Solar panel manufacturers will have a hard time boosting revenues this year with Germany cutting government incentives at a time when the market is flush with supply, industry analysts believe.
Solar shares were among the hardest hit Tuesday in the energy sector, with the largest U.S. provider, First Solar Inc., tumbling more than 8 pct.
Even after a rash of factory closures, the solar industry is on pace to expand production capacity in 2012, said Maxim Group analyst Aaron Chew. He expects the solar market will wrestle with a production overcapacity this year and next.
"We believe the global solar manufacturing industry continues to suffer from a lopsided supply/demand imbalance," he said. "We expect the stocks to remain volatile and under pressure through 2012."
That was certainly the case Tuesday. JA Solar Holdings Co. fell by 8.8 percent, LDK Solar Co. fell by 7.6 percent, Trina Solar Ltd. dropped by 7 percent, Yingli Green Energy Holding Co. was down 6.6 percent, Suntech Power Holdings Co. fell by 8.5 percent and Canadian Solar Inc. dropped by 7 percent.

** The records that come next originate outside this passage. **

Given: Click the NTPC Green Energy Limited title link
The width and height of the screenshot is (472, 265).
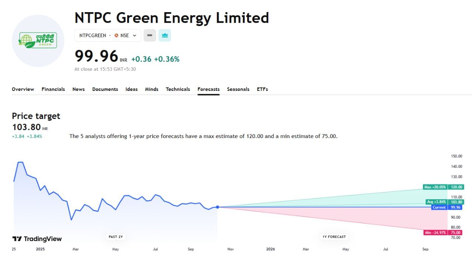Looking at the screenshot, I should coord(171,18).
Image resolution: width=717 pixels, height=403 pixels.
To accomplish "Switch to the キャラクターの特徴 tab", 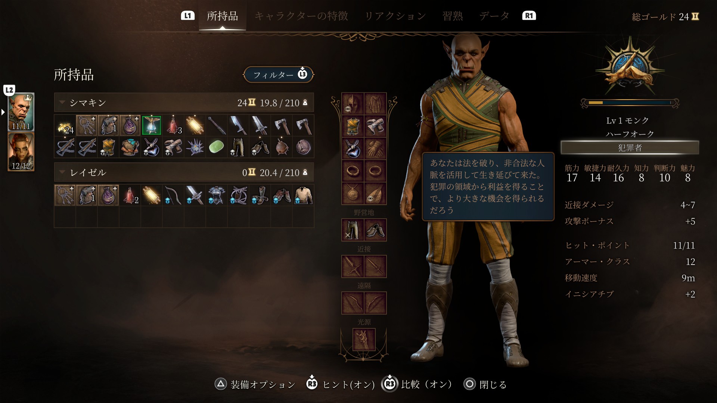I will pyautogui.click(x=301, y=16).
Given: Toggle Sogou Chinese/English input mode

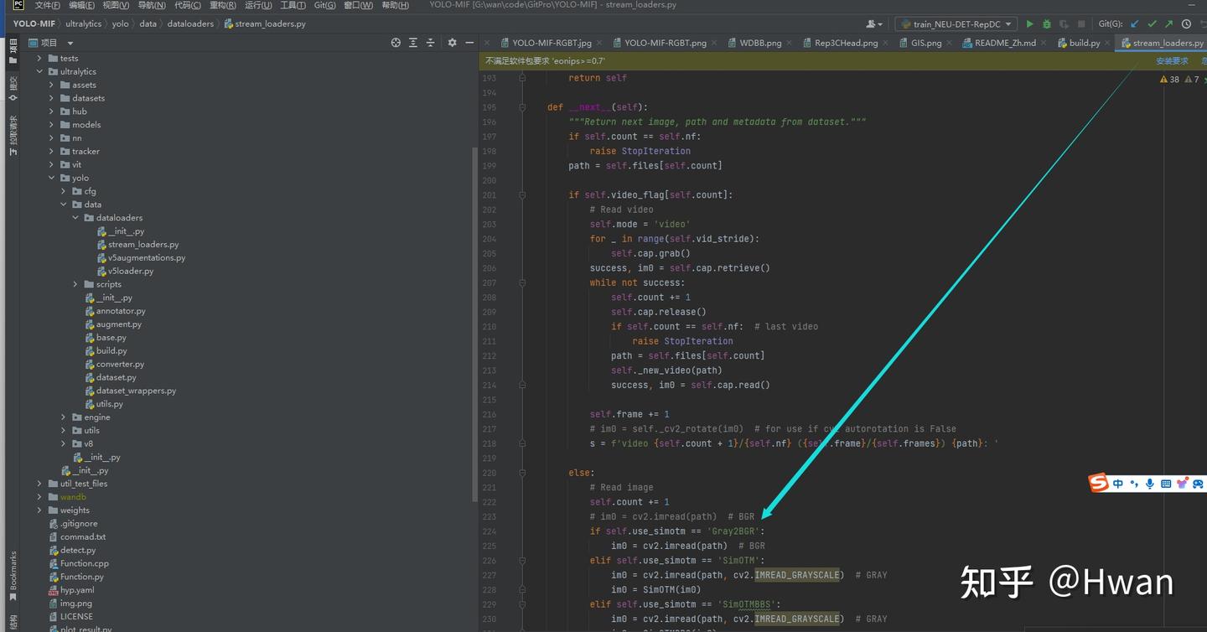Looking at the screenshot, I should [x=1118, y=484].
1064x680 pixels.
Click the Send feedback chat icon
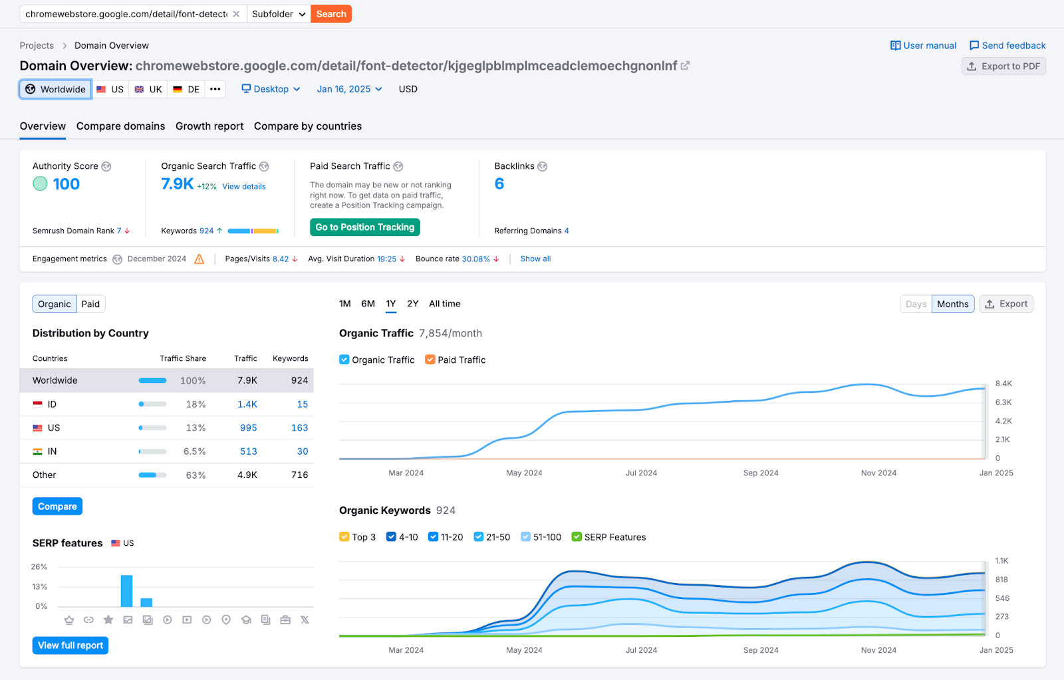(x=974, y=46)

Germany, the world's largest market for solar panels, will likely cut government solar incentives by as much as 35 percent in April, according to Citi analyst Timothy Arcuri. That's would be well beyond the 10 percent to 20 percent expected on Wall Street right now.
Germany pays homeowners and businesses for energy they produce using solar panels. The incentives ease the initial sting of installing new technology in homes and could drastically affect the equation for many in that country. Surplus solar modules will likely be sold off in China at a lower price, Arcuri believes.
The economic downturn has done considerable damage to the solar sector. Energy Conversion Devices Inc. announced Tuesday that it is seeking Chapter 11 bankruptcy protection in federal court in the Eastern District of Michigan. The company said it will put its solar panel unit up for sale as well. Energy Conversion's United Solar Ovonic, which is separately filing for bankruptcy relief, makes thin-film solar products for commercial rooftops.
The company said that United Solar's "current capital structure and legacy costs" have kept the company from making necessary investments.
"The processes we initiated today will afford greater opportunity for (Energy Conversion Devices) to maximize value for its stakeholders and conduct an orderly sale of (United Solar) to ensure it is viable and successful for the long-run," said Julian Hawkins, president and CEO of Energy Conversion Devices.
Energy Conversion Devices shares plummeted by 81.5 percent, or $1.19, to 27 cents per share in morning trading.